Requirement -> Which of the lines below hold the word "dialog"? Pull each of them out.

___ Records for the exercise ___

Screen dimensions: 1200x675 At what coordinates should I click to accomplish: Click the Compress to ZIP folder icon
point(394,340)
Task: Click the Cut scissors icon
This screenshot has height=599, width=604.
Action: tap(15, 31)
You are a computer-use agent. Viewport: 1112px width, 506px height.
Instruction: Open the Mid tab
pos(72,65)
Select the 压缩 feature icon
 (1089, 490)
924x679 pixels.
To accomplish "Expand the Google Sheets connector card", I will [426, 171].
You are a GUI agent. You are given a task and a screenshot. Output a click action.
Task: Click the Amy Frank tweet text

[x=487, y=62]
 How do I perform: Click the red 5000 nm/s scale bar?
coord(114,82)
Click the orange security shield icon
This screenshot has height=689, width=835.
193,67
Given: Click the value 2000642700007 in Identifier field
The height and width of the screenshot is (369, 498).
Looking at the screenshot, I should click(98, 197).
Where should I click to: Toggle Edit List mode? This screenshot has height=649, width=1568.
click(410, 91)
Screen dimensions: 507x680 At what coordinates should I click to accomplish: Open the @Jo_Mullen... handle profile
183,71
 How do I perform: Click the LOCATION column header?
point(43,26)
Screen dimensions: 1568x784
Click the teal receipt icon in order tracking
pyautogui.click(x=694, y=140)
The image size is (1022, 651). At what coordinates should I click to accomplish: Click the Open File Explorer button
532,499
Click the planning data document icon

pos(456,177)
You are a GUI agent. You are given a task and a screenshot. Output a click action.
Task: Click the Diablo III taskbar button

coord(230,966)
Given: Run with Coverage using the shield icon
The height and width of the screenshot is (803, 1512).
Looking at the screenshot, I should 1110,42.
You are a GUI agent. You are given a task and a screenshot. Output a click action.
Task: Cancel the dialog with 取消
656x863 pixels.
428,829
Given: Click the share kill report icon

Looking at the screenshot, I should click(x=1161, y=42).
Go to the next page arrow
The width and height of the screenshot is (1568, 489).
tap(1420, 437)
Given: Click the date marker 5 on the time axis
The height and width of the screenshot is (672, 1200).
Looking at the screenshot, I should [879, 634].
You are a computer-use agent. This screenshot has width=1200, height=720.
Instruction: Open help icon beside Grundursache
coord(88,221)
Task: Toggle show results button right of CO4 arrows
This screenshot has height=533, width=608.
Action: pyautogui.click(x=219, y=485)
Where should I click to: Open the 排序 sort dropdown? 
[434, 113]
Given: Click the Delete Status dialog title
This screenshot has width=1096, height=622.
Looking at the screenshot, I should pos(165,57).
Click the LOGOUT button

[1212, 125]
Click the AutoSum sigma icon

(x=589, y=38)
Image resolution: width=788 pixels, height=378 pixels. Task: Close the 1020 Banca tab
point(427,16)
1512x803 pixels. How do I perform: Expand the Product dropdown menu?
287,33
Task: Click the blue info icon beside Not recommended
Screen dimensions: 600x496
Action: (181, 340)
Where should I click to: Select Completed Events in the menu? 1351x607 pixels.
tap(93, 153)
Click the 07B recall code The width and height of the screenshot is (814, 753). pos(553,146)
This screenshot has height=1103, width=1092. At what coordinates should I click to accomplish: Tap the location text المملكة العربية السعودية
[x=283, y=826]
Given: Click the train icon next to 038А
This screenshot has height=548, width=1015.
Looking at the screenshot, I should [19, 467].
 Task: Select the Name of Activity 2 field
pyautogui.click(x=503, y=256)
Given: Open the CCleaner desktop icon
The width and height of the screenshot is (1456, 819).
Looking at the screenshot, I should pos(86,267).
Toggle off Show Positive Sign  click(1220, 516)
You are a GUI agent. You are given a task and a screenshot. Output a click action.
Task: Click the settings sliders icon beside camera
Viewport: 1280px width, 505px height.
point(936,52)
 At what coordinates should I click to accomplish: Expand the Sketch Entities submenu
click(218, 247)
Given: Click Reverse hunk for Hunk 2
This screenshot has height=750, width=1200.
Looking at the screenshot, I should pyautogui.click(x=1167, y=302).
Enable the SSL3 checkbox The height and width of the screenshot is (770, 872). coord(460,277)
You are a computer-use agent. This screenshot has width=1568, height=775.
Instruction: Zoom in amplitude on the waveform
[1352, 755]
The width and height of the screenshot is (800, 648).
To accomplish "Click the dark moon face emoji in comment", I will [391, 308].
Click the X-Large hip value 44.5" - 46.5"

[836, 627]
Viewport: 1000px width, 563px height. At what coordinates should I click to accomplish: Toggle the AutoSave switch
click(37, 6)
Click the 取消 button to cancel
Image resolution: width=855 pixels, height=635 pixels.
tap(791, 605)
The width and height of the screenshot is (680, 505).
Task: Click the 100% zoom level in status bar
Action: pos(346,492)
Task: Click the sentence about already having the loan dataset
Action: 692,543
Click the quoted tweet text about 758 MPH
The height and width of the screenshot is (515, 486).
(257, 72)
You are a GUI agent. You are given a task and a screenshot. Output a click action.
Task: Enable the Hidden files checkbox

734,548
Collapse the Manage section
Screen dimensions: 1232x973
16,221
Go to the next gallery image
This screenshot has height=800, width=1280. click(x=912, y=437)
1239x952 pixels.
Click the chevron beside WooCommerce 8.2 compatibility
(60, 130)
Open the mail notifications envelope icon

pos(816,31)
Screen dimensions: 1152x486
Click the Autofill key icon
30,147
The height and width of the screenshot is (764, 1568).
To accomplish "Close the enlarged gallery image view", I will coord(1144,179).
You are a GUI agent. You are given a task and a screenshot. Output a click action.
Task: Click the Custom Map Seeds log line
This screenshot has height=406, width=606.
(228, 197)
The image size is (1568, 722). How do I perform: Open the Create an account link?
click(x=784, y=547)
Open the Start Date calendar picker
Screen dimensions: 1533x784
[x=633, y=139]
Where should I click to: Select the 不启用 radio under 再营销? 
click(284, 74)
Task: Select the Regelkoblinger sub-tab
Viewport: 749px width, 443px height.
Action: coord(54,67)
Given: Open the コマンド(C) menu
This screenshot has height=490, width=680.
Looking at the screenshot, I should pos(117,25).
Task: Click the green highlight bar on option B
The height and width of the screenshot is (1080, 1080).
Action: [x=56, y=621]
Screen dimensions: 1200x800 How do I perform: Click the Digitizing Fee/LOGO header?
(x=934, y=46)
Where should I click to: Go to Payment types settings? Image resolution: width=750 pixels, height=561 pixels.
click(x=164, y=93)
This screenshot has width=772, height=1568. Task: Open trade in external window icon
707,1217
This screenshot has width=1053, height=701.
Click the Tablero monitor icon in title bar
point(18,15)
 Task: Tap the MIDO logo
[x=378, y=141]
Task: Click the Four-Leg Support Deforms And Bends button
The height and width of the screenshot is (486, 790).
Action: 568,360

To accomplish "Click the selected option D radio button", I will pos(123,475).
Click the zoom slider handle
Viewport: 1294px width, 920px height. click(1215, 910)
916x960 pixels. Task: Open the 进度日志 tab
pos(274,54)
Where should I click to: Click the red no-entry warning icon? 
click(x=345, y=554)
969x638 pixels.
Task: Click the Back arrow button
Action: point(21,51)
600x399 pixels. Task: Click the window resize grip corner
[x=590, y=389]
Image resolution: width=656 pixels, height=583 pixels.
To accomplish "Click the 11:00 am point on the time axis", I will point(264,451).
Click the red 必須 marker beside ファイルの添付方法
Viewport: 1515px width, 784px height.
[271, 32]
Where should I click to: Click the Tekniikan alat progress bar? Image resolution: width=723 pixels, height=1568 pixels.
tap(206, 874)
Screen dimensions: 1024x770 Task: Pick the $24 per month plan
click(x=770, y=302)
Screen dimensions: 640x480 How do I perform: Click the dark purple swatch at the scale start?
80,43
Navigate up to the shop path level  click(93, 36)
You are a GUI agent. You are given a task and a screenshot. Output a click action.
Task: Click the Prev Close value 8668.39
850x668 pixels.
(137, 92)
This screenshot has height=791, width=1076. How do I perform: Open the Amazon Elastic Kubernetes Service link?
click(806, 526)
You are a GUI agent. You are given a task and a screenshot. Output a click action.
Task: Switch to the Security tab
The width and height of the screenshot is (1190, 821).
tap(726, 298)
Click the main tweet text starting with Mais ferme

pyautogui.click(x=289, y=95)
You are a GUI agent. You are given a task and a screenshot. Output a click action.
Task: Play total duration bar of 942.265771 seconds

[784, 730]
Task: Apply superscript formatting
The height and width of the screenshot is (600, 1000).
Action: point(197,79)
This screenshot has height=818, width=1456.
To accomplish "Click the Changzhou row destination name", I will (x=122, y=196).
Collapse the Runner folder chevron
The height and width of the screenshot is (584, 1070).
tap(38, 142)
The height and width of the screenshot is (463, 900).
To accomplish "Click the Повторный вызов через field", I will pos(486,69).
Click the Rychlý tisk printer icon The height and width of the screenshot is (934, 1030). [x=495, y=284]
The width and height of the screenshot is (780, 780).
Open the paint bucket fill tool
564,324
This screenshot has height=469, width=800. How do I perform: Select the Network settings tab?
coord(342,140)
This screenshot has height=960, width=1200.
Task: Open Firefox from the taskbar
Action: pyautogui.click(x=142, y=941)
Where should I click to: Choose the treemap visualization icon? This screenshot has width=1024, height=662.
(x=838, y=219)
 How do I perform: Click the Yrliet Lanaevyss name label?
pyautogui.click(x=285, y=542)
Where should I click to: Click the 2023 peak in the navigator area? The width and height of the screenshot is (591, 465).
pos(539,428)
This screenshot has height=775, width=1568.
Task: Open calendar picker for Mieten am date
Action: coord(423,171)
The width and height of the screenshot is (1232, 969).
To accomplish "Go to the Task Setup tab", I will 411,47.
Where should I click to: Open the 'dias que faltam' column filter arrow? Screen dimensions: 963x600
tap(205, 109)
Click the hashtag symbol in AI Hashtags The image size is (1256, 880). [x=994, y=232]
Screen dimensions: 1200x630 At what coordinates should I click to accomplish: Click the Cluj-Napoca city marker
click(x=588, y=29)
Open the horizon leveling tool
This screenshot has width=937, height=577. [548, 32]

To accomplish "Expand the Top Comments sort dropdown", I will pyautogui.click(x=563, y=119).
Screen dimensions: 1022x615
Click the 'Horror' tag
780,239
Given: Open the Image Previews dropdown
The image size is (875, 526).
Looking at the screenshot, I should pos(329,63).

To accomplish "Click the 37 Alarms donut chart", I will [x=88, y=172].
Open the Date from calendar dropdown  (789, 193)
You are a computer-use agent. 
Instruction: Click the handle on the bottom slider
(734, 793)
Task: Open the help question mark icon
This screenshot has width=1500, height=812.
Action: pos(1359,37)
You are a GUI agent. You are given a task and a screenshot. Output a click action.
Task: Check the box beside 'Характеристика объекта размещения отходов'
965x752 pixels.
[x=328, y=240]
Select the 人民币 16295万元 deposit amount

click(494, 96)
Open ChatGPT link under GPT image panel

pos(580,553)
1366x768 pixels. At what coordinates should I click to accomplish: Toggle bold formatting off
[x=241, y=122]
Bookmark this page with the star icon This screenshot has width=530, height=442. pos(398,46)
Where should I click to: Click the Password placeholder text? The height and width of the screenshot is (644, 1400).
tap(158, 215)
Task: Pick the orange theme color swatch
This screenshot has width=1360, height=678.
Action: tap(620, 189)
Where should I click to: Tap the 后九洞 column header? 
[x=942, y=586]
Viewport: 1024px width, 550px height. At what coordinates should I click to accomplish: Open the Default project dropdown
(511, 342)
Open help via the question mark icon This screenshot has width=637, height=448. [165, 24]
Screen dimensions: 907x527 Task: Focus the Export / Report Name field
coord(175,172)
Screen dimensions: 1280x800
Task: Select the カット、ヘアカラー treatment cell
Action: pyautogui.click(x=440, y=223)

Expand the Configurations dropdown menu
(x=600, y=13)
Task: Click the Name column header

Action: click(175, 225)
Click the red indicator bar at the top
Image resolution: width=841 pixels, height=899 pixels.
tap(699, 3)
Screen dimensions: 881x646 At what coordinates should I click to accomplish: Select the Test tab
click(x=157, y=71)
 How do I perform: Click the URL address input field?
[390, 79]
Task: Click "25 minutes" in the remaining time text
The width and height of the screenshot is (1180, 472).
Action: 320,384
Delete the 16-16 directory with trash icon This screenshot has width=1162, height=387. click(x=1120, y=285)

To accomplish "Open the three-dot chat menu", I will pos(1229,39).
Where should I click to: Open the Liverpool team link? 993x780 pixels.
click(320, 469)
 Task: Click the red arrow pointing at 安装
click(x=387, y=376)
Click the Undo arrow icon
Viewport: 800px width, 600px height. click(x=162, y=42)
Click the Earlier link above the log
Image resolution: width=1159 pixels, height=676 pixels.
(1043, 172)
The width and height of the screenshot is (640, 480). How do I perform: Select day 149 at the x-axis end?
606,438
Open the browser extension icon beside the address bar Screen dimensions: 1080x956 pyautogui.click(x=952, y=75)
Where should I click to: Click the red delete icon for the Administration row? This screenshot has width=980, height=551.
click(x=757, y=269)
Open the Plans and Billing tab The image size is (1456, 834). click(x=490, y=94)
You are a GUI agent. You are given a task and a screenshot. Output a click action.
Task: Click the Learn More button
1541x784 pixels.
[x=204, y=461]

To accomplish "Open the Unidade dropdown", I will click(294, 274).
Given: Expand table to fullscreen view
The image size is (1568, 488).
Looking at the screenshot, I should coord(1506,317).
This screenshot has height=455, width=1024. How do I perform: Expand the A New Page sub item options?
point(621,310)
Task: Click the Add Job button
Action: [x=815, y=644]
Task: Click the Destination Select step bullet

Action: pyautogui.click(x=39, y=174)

___

Task output ->
Task: Cancel the dialog with 取消
Given: Click the Delete Status dialog title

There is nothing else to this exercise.